Disparities in the treatment of Alcohol Use Disorder (AUD) highlight a troubling trend within the U.S. healthcare system, particularly affecting minority communities. Research indicates that Black veterans are significantly less likely to receive pharmacotherapy for AUD compared to their White counterparts, despite being more frequently identified as needing interventions. This gap raises critical questions about systemic biases that permeate healthcare access.
Examining the data from over 400,000 participants in the All of Us Research Program reveals that nearly 70% of individuals with AUD have never sought treatment. Among those who did, only a fraction received pharmacotherapy or psychotherapy. Alarmingly, Black and Hispanic individuals diagnosed with AUD are about 25% less likely to receive FDA-approved medications than non-Hispanic Whites, illustrating a stark inequity in treatment options available based on race.
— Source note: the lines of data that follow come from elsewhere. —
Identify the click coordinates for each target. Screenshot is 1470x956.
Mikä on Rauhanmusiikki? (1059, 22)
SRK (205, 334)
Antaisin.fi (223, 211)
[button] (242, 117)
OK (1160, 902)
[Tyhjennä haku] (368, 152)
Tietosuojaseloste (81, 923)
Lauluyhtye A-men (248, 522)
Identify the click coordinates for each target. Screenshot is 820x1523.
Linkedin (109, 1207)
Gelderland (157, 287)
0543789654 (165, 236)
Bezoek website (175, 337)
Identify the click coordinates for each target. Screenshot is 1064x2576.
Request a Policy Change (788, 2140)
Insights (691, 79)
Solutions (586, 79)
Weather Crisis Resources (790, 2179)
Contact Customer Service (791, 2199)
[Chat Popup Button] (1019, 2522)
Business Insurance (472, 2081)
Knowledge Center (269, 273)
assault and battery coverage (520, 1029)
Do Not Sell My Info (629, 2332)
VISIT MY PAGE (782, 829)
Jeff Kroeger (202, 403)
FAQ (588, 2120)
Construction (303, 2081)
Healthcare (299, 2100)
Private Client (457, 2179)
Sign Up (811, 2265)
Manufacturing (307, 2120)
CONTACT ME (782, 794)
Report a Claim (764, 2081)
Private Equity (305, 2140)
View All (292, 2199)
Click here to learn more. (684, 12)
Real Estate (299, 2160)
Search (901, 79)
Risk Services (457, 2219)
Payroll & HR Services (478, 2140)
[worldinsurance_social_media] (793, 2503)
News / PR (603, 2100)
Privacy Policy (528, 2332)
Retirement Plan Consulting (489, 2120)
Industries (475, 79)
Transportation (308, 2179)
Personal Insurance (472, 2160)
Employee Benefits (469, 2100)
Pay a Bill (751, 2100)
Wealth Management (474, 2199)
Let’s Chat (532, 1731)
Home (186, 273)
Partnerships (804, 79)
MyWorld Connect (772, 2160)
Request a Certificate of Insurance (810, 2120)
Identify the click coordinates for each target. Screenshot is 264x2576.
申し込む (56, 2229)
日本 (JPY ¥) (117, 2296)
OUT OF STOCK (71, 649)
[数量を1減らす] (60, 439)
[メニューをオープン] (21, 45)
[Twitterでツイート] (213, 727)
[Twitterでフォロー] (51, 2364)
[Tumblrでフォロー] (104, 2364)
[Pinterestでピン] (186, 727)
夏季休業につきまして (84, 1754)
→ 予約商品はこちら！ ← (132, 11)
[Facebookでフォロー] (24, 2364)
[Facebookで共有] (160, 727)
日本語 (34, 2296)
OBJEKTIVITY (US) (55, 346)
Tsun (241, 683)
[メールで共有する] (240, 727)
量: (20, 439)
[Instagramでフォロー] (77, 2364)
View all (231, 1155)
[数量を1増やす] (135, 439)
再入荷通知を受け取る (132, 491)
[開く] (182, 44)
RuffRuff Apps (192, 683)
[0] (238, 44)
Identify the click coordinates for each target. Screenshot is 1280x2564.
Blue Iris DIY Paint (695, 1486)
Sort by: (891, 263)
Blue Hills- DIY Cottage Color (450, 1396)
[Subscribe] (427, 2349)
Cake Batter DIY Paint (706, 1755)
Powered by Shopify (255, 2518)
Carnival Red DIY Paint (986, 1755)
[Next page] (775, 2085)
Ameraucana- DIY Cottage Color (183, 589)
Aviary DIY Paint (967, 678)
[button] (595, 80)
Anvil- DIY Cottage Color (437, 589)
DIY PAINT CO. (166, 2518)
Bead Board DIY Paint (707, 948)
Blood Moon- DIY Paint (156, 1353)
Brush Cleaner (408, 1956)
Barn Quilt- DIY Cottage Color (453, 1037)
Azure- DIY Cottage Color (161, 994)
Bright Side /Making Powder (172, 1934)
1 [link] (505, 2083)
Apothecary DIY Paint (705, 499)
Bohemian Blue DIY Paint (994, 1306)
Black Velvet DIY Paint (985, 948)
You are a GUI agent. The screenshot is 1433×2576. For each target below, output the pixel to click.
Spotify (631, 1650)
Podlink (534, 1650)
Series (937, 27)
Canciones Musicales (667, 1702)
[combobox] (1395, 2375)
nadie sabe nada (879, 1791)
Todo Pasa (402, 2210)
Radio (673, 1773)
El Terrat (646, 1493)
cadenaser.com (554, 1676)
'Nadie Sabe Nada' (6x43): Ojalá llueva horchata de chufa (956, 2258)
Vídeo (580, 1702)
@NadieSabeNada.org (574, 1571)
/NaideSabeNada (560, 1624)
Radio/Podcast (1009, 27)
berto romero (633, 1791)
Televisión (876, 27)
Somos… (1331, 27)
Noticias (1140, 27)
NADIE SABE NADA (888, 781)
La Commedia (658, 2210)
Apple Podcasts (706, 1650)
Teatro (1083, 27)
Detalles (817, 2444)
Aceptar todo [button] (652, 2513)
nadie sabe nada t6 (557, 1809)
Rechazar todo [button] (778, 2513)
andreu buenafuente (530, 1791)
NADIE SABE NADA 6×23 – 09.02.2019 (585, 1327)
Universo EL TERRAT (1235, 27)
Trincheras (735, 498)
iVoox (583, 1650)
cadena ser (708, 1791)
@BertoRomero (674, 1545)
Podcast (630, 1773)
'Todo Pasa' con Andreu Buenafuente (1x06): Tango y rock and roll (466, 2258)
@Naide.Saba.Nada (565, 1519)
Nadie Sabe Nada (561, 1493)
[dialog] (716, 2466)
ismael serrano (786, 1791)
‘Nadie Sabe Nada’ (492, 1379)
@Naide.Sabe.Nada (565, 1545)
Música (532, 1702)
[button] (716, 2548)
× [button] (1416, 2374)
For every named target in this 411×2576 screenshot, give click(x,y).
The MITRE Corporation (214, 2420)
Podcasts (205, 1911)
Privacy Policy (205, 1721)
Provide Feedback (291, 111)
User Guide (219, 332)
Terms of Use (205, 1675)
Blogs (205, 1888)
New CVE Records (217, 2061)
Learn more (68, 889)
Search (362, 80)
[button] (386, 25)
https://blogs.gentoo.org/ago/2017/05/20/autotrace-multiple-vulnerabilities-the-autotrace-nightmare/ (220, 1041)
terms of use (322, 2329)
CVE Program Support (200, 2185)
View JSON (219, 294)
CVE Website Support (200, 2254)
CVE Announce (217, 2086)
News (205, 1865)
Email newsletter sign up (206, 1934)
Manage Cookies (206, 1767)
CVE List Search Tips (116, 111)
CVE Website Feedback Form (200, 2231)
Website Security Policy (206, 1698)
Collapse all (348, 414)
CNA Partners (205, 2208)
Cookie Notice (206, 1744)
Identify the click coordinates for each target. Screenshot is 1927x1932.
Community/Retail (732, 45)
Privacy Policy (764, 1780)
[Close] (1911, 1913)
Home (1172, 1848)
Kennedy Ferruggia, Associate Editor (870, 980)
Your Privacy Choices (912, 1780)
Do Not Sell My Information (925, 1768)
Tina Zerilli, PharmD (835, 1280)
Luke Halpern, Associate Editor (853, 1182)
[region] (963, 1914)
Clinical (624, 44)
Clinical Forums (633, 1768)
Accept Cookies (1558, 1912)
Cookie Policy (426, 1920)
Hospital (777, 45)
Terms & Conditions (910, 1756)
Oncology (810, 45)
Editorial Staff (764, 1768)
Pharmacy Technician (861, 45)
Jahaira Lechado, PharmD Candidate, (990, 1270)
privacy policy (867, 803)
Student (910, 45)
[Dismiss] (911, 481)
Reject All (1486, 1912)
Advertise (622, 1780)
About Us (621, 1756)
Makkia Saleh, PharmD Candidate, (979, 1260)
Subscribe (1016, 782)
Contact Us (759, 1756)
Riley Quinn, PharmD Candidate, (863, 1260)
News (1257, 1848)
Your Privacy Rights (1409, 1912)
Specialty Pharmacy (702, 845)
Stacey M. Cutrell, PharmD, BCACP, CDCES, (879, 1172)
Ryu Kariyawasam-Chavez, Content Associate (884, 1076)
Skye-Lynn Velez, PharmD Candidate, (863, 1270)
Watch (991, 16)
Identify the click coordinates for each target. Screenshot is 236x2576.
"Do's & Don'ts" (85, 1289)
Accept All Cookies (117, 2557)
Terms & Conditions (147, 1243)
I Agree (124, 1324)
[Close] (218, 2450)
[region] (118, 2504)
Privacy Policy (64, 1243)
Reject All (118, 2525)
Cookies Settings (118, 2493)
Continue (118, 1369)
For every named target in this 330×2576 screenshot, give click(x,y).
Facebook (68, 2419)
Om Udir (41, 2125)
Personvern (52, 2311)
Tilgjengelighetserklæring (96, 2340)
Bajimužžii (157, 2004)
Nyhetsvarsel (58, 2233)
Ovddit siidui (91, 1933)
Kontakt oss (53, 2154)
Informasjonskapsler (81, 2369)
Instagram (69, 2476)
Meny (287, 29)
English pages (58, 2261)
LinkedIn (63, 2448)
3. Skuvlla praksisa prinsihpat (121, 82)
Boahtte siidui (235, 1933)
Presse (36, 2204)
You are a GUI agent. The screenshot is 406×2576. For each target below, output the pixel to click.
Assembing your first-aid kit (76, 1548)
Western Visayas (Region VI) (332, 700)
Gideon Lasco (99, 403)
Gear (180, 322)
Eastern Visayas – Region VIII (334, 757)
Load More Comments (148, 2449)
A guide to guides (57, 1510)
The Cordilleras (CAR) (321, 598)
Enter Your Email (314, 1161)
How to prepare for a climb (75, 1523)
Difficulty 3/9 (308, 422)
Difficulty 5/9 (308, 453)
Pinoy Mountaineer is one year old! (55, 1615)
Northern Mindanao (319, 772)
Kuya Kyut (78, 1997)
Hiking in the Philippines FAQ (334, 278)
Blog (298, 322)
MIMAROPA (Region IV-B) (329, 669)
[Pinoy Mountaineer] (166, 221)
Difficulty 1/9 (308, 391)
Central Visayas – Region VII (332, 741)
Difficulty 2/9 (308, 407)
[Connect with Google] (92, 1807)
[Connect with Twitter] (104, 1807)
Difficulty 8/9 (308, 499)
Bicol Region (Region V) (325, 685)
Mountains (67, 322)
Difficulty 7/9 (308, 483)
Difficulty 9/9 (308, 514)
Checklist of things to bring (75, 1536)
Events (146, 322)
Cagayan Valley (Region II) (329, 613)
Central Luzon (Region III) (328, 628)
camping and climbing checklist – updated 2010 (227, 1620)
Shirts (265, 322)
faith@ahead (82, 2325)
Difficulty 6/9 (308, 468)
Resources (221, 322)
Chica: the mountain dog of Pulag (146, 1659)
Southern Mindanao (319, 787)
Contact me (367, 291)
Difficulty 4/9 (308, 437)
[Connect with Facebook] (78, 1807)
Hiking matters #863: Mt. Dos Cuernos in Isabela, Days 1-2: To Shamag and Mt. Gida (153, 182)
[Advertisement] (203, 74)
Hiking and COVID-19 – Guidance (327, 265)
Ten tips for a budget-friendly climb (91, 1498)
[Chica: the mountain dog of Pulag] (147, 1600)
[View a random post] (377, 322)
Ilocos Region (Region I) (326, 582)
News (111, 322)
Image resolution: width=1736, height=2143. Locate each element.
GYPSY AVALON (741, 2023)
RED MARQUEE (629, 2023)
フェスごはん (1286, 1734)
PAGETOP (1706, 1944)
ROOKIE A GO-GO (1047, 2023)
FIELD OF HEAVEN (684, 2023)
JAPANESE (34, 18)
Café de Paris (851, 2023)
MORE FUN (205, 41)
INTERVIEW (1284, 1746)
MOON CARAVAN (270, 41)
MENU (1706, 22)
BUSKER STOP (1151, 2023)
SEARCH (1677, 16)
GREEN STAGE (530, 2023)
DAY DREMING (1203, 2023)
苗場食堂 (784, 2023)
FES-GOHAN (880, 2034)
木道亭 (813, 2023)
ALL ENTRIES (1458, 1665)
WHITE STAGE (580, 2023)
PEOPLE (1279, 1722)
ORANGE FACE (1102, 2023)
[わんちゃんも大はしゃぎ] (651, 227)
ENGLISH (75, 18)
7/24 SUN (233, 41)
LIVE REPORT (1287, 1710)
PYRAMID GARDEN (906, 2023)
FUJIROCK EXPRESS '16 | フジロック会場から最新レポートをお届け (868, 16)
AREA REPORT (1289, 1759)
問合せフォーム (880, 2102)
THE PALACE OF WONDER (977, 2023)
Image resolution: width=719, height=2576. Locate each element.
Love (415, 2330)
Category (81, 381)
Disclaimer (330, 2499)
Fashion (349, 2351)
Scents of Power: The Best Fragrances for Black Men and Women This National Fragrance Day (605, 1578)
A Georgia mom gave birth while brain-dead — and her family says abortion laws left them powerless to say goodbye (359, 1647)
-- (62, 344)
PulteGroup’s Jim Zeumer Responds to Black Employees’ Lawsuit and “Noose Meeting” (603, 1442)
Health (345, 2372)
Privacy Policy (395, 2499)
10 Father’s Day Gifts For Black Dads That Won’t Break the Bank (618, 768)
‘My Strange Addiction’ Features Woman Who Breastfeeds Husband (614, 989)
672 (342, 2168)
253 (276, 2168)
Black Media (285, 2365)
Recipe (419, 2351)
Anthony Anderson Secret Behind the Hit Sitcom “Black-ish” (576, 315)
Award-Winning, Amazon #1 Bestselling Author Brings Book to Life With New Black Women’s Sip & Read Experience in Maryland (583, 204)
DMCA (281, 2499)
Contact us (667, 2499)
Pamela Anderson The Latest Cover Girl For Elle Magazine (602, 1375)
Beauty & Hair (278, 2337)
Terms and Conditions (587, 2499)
Moreover, the Veterans Health Administration offers a successful model for AUD care, providing a comprehensive approach that includes regular screenings and treatment guidelines. Yet, disparities persist within this system, particularly in medication access for Black veterans. With lower-income individuals also facing significant barriers to treatment, the compounding effects of socioeconomic disadvantage and racism exacerbate health outcomes.
As the ongoing dialogue around healthcare reform continues, addressing these disparities is essential in ensuring that equitable treatment for all individuals with AUD becomes a reality, ultimately enhancing the quality of life for many in marginalized communities.
See “Addressing Disparities in Alcohol Use Disorder Treatment: A Call to Action” (November 1, 2024)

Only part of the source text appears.